(Data lines)

*****

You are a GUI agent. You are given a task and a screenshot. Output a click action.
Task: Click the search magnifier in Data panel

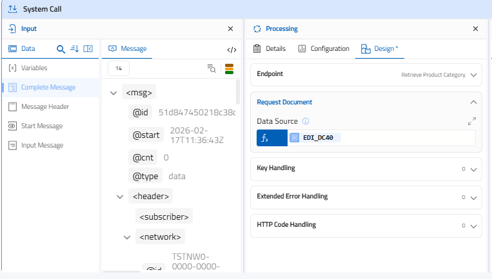[61, 49]
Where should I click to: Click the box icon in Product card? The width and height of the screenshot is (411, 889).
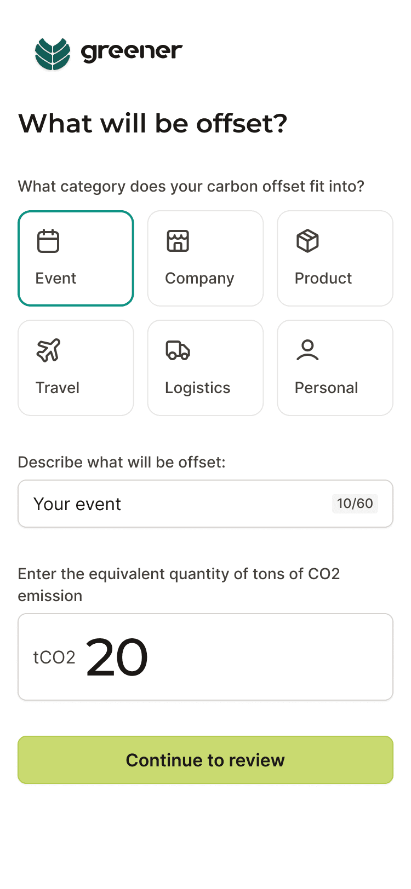pyautogui.click(x=307, y=241)
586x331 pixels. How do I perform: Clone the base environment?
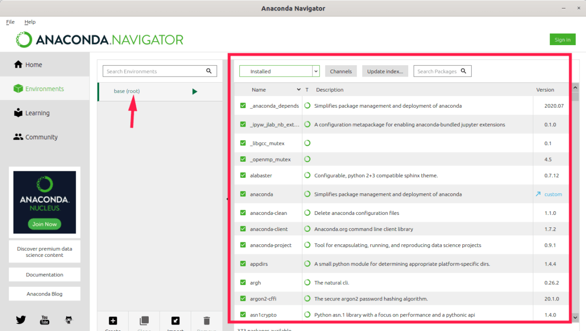pos(144,321)

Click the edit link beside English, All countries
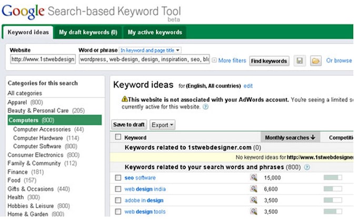click(248, 86)
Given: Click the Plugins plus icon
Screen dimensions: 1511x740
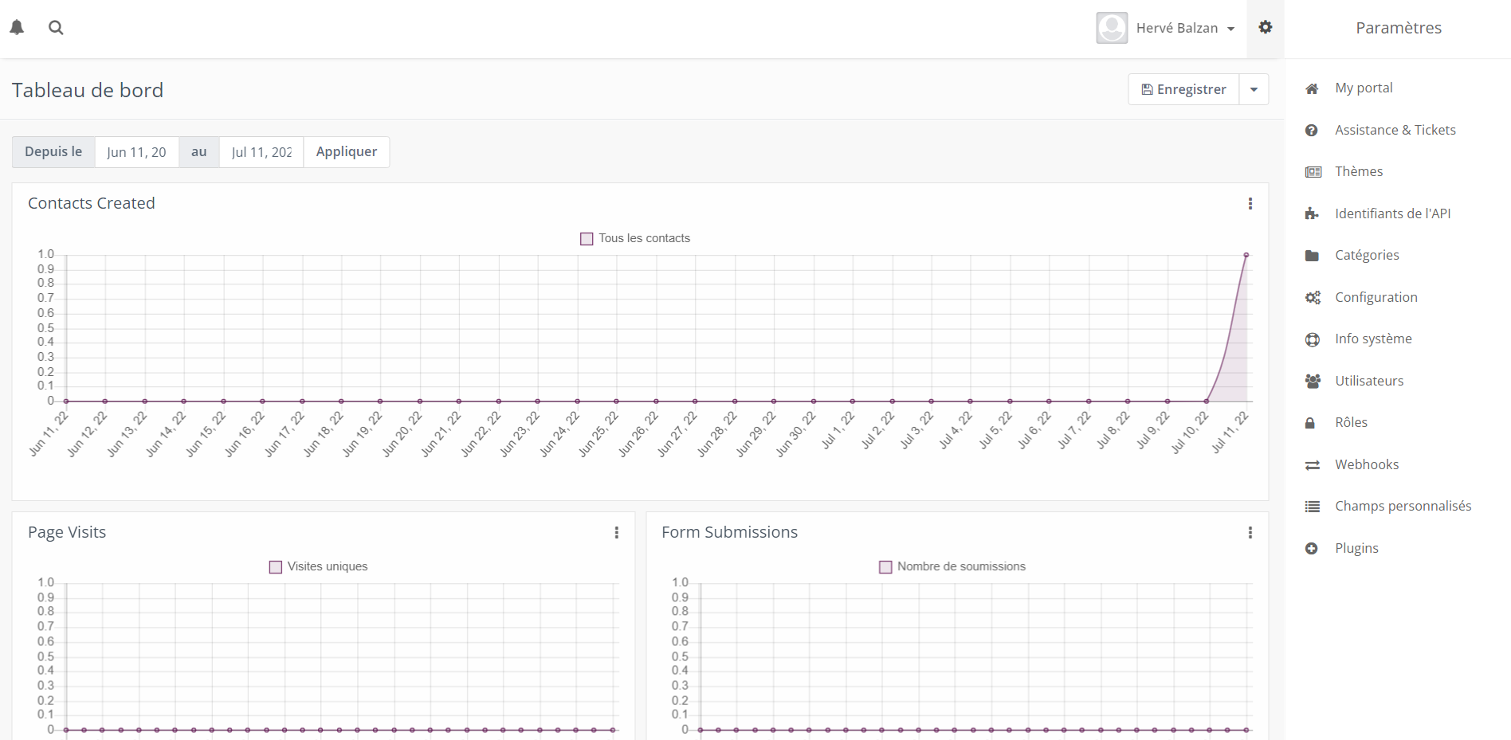Looking at the screenshot, I should (1312, 549).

*****

[Stated task]
Express the items, starting at the first line and ending at the line that contains "pyautogui.click(x=307, y=241)", as a JSON list of strings with one string per line. Omit blank lines and leave the pictures out of the answer.

[Answer to the task]
[
  "You are a GUI agent. You are given a task and a screenshot. Output a click action.",
  "Task: Click the search magnifier in Data panel",
  "[61, 49]",
  "Where should I click to: Click the box icon in Product card? The width and height of the screenshot is (411, 889).",
  "pyautogui.click(x=307, y=241)"
]